## Start

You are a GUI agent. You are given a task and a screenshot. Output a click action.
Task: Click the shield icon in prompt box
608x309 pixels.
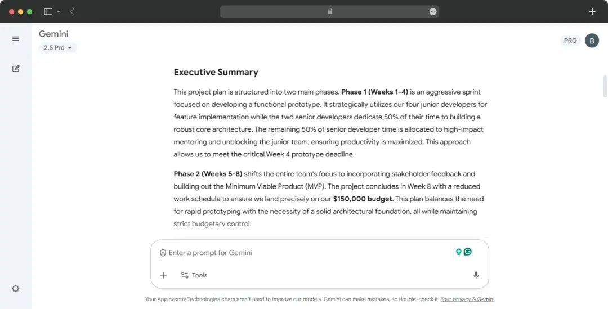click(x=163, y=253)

## End
## Start

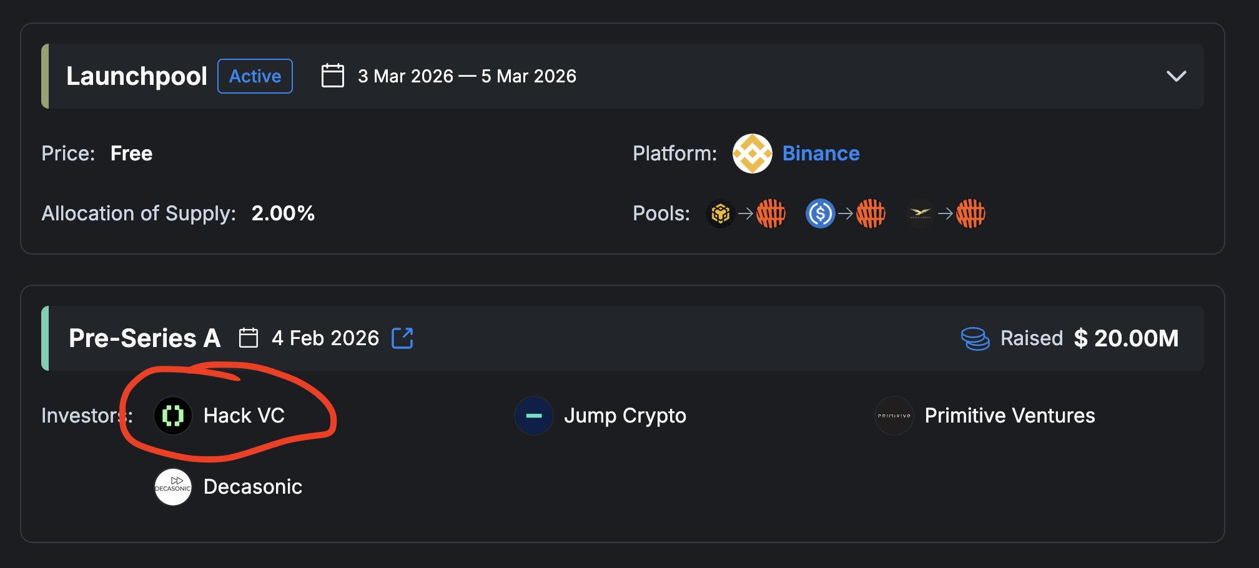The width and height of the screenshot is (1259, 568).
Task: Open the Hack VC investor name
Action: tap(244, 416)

## End
## Start

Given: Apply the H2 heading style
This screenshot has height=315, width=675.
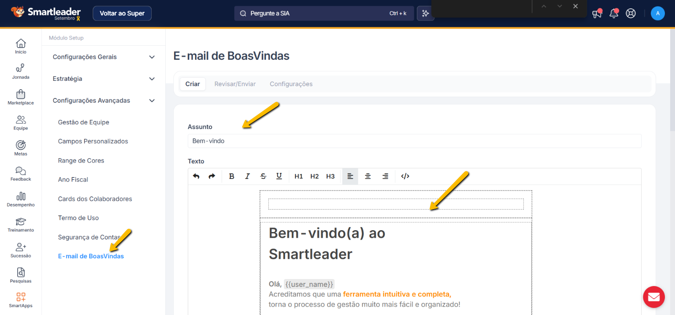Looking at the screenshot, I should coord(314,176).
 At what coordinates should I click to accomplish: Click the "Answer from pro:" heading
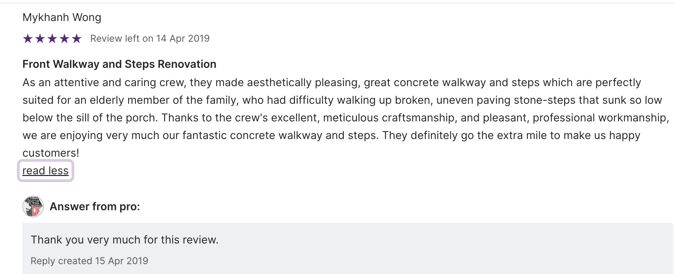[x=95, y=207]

## End

▶ _Written exercise_: Rewrite the data from the line that contains "The width and" through the line that contains "Action: tap(244, 416)", changing "investor name" to "investor profile" and keeping everything else the same. Give only those lines, leaving out the pictures.

▶ _Response to the exercise_:
The width and height of the screenshot is (1259, 568).
Task: Open the Hack VC investor profile
Action: tap(244, 416)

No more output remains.